Adventures in a Golden Age of Storytelling by SAMUEL WILSON, Author of "Mondo 70," "The Think 3 Institute," etc.
Saturday, August 6, 2016
THE PULP CALENDAR: August 6
Simon Templar makes his Detective Fiction Weekly debut in this 1938 issue. The great creation of Leslie Charteris first saw print in England a decade earlier and quickly became a mainstay of the British story paper The Thriller. The Saint made his American debut way back in 1930, in Clayton Publications' All Star Detective Stories. He didn't appear in an American pulp again until 1933, when "The Death Penalty" appeared in Star Detective Novels, from the publishers of Short Stories. Starting in 1934 he had a more prestigious perch in The American Magazine, a slick monthly from the publishers of Collier's. In 1937 he began appearing in Munsey pulps, first in the monthly Double Detective, then in DFW. Most of the magazines I've mentioned up to this point made a point of identifying the author on their covers, but not his creation. That DFW ballyhoos the presence of The Saint probably has something to do with the release of the first Saint movie by RKO Pictures a couple of months earlier.Templar would appear twice more in DFW, both times in March 1939, then once in the monthly Flynn's Detective Fiction after Popular Publications took over the title.

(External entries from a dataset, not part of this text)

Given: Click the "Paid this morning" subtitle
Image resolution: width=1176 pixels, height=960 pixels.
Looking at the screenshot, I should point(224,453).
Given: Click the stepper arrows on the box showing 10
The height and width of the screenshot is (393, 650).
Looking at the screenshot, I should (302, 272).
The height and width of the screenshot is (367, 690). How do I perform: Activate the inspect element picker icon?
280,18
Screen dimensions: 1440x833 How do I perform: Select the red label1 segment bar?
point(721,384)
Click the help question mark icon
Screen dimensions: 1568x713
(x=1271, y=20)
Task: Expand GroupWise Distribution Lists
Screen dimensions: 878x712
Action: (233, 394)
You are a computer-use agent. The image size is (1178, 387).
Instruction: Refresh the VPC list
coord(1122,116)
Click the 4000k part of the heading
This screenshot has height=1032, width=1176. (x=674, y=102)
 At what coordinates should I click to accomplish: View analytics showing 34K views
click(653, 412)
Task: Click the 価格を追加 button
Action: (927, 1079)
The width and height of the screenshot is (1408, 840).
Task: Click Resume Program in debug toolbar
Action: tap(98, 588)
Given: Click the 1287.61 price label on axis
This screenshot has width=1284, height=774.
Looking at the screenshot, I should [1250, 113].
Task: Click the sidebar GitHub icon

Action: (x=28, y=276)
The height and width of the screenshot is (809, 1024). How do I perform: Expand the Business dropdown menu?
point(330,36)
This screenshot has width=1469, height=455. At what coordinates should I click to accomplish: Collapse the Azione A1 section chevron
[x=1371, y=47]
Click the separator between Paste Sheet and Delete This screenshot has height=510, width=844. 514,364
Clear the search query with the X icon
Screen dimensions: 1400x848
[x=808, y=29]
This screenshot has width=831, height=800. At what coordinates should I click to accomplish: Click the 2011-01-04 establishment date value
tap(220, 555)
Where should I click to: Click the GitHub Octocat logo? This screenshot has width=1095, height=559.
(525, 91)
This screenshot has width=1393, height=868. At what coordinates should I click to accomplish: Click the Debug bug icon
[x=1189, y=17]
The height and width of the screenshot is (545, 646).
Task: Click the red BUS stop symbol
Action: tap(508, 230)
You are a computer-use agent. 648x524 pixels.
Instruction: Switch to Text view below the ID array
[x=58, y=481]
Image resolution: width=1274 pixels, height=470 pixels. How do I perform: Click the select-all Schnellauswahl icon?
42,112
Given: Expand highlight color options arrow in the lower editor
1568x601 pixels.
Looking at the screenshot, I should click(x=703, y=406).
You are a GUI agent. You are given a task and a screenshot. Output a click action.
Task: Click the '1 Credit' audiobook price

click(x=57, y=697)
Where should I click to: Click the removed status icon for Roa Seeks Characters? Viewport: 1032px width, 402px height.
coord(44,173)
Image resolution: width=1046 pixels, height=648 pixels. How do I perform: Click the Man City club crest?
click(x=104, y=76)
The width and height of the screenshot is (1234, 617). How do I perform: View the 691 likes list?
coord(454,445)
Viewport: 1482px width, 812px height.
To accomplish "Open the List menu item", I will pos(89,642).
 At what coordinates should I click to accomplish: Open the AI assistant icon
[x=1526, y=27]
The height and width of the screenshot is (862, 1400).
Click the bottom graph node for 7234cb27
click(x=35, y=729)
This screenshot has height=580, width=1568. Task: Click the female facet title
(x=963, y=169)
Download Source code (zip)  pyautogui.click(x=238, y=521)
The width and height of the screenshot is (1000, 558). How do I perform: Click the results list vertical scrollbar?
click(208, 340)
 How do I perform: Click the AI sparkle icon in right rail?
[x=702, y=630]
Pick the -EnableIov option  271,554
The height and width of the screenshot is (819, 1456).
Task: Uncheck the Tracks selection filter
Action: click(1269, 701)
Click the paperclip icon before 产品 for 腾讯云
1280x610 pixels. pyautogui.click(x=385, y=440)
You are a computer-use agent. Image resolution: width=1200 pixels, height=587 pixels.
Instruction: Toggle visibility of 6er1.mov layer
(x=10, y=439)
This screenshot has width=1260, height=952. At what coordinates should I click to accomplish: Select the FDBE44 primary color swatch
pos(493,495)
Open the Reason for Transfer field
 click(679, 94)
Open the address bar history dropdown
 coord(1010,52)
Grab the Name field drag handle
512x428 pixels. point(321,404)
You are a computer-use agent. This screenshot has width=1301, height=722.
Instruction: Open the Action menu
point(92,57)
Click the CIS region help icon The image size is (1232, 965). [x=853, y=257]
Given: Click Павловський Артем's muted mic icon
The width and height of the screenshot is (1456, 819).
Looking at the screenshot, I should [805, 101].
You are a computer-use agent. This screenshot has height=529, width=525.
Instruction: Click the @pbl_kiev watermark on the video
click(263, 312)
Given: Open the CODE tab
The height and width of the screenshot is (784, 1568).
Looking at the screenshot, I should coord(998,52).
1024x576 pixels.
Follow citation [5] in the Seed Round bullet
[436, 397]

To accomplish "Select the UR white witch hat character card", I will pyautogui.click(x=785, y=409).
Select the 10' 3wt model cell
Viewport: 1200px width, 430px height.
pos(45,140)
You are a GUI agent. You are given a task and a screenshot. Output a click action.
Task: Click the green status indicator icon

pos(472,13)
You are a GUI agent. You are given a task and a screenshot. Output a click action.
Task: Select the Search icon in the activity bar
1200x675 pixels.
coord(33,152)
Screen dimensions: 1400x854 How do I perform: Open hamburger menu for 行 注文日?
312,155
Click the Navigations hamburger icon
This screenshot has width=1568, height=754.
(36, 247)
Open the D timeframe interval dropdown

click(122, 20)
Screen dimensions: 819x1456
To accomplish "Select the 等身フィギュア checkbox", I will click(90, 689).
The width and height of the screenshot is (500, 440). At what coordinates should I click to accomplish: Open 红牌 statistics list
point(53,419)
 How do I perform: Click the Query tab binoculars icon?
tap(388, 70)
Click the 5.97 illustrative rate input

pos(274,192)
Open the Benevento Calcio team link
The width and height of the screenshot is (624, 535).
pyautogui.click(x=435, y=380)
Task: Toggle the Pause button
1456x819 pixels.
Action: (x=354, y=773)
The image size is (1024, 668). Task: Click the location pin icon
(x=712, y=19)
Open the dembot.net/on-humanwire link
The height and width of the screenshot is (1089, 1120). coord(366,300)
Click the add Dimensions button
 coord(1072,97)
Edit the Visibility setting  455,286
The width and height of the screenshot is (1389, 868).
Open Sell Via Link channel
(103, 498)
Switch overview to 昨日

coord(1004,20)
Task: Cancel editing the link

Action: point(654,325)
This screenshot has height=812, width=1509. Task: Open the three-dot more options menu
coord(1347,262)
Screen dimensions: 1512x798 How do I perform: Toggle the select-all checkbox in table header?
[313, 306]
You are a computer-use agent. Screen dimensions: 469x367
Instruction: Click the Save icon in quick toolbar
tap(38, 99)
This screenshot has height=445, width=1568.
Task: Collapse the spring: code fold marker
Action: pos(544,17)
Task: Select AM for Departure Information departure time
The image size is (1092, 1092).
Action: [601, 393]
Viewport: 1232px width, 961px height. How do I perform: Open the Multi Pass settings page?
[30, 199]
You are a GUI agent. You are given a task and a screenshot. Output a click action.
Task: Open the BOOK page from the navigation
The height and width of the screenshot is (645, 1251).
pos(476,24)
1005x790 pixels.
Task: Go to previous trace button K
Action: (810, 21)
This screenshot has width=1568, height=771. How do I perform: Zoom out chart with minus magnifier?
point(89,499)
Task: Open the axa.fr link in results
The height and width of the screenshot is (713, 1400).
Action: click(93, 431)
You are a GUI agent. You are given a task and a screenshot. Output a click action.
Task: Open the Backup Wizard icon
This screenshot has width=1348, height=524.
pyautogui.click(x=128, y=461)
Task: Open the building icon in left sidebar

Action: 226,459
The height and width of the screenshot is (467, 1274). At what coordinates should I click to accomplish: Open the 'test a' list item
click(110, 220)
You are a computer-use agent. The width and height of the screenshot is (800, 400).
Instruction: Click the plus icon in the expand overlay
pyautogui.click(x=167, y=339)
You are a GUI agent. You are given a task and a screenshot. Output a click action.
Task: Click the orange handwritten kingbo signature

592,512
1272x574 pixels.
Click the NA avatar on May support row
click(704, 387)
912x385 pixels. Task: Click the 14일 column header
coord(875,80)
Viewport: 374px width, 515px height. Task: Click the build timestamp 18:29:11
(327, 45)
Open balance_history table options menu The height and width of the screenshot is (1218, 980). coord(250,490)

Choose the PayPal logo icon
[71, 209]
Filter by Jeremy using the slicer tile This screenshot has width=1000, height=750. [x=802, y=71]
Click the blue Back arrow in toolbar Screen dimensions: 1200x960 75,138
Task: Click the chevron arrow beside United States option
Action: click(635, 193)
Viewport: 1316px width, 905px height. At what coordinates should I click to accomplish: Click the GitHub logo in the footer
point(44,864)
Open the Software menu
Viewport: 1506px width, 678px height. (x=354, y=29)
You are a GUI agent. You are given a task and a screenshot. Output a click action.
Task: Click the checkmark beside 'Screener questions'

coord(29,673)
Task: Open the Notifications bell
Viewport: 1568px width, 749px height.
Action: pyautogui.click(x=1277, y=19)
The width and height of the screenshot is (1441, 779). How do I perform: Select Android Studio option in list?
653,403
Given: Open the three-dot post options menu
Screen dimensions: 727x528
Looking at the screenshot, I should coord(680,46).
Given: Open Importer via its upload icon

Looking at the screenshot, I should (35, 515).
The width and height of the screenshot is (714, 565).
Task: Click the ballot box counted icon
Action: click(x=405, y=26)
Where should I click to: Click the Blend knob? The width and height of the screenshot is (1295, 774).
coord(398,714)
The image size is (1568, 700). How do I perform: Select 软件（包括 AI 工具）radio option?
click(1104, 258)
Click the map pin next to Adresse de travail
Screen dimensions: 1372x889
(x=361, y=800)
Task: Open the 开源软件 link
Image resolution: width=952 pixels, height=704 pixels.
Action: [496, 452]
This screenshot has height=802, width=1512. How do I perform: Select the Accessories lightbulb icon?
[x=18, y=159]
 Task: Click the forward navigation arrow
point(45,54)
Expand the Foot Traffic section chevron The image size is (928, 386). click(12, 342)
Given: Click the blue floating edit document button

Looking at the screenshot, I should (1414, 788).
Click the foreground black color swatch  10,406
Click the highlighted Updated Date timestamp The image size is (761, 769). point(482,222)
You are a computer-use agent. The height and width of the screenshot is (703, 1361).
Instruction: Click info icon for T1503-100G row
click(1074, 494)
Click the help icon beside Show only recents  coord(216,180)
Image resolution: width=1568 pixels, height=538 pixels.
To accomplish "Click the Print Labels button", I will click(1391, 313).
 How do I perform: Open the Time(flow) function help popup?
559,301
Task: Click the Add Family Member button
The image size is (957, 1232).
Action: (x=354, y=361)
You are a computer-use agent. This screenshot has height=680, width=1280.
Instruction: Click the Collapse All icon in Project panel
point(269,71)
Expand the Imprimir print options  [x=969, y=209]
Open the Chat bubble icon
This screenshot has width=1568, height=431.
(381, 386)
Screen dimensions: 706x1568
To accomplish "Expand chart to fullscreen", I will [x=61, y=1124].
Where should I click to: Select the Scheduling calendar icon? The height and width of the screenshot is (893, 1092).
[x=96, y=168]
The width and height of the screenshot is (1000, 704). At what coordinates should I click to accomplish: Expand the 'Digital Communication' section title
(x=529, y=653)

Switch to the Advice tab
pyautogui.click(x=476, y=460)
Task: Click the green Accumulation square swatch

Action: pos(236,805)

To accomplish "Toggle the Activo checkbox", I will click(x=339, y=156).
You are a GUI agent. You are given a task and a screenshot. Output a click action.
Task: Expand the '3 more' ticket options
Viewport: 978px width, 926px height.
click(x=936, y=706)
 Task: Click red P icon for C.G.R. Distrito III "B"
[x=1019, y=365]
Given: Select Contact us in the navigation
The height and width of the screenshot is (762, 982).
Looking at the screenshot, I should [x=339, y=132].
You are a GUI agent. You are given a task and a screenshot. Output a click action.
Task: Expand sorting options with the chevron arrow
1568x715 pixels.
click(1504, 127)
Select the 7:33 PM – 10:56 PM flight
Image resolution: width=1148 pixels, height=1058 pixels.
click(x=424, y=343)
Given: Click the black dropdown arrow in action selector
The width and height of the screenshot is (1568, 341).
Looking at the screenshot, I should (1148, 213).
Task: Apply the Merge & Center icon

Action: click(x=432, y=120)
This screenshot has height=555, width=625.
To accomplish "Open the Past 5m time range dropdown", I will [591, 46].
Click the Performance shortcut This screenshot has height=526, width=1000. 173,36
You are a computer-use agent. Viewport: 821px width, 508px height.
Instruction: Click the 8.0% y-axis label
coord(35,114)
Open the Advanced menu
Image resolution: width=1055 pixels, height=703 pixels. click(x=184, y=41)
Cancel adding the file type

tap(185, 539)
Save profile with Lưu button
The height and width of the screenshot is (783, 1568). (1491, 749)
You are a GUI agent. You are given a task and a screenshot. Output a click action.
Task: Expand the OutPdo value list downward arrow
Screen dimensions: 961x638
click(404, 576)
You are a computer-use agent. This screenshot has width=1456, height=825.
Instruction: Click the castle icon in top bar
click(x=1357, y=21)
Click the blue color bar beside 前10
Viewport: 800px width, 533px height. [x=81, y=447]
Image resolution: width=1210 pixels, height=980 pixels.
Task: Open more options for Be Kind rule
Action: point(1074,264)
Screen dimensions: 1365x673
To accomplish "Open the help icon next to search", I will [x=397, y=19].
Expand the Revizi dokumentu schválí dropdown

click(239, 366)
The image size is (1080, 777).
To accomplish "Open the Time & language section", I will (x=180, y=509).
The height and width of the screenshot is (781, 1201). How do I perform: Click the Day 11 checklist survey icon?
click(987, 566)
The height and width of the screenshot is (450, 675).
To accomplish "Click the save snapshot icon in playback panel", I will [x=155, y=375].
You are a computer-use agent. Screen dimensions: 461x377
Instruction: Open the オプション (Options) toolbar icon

The Saint eventually had his own digest magazine from 1953 to 1967. Apart from the Charteris story, this issue of DFW is notable for not having a serial running. I guess that makes this the ideal issue to sample, since you don't need any other issue to enjoy it in full. Unfortunately, it doesn't seem to have a top-flight lineup apart from Charteris; the other contributors are Thomas W. Duncan, Baynard Kendrick, Julius Long and Frederic F. Van de Water. I don't know enough about any of them to judge them, but The Saint is great stuff.